Parmi les orateurs en personne figuraient Bea Bruske, présidente du Congrès du Travail du Canada, Marit Stiles, chef du NPD de l’Ontario, la mairesse de Hamilton Andrea Horwath, et par vidéo le sénateur américain Bernie Sanders (qui collabore avec le Parti démocrate impérialiste et les grandes entreprises), et Wab Kinew, premier ministre néo-démocrate nouvellement élu du Manitoba.
Avant chaque bloc de politique, un panel de député-es s’est exprimé de manière exhaustive sur la politique existante du parti. À raison de 15 minutes par bloc, multipliées par six, ces interventions ont réduit à néant 90 minutes de débat. Une autre caractéristique rétrograde du congrès était un sondage électronique (en grande partie non fonctionnel) demandant l’opinion des délégué-es sur la politique – attention, il s’agissait d’un sondage non contraignant dans chaque domaine. Les bureaucrates ont donc trouvé de nombreux moyens de réduire le temps consacré aux débats politiques à moins de 6 heures au cours d’un congrès qui a duré 20 heures. En d’autres termes, moins de 30 % du temps total disponible a été réservé aux délégué-es pour qu’il-elles puissent s’exprimer.
Fait remarquable, le premier débat d’orientation a commencé le vendredi, plus de deux heures et demie après le début officiel du congrès. L’ensemble du rassemblement peut être décrit comme une démonstration de l’évitement du dialogue. L’absence de participation à distance, c’est-à-dire l’imposition par le haut d’une assemblée non hybride, a scellé l’affaire.
Flo Schade, Hans Modlich, Julius Arscott, Alex Levesque, John Orrett et le rapporteur proposent des renvois avec instruction d’améliorer certaines résolutions. Le président a décidé que les renvois n’aboutissaient pas. Mais le vote des délégué-es qui ont levé haut leurs grandes cartes d’enregistrement en plastique, a semblé terriblement serré dans certains cas.
Le Caucus socialiste a organisé deux forums publics en soirée et s’est avéré être la colonne vertébrale de la gauche, influençant le discours politique. La “coalition de la grande tente” annoncée n’a pas été au rendez-vous.
Le magazine Turn Left/Virez à gauche a été largement lu, c’était le document le plus attrayant à distribuer. Les délégué-es ont dépensé des centaines de dollars pour des brochures socialistes, des macarons et des dons à la presse radicale.
Les dirigeants du CS ont accordé des entrevues à de nombreux grands médias.
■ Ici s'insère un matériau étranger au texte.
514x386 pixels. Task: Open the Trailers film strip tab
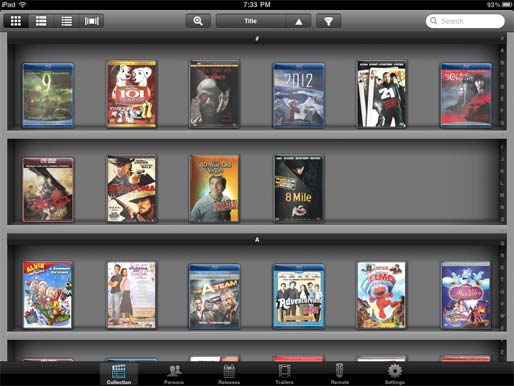pos(284,374)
L’auteur de cet article a pris la parole lors d’un grand rassemblement de solidarité avec la Palestine, qui a rassemblé plus d’un millier de personnes à l’hôtel de ville de Hamilton le 15 octobre. Le message socialiste global n’a pas été dilué, malgré les “commentaires” de certains délégué-es conservateurs qui trouvaient inacceptables les discussions sur la Palestine, l’OTAN et l’Ukraine.
Il est clair que l’objectif des socialistes est d’élever la conscience de classe. Il s’agit de remettre en question la bureaucratie du parti. Il s’agit de lutter pour un changement radical, et non d’adapter l’intervention politique au plus petit dénominateur commun. Les gauchistes qui, par le passé, ont concédé des positions pro-capitalistes se sont effacés et ont disparu dans la nuit. Mais la force croissante des idées socialistes est évidente en ces temps difficiles, et le sera encore plus lors des prochains rassemblements provinciaux du NPD et des syndicats, et lors du prochain congrès fédéral du NPD en 2025.
La lutte pour un programme des travailleur-euses, pour un gouvernement des travailleur-euses, pour la démocratie et le socialisme dans le mouvement ouvrier continue!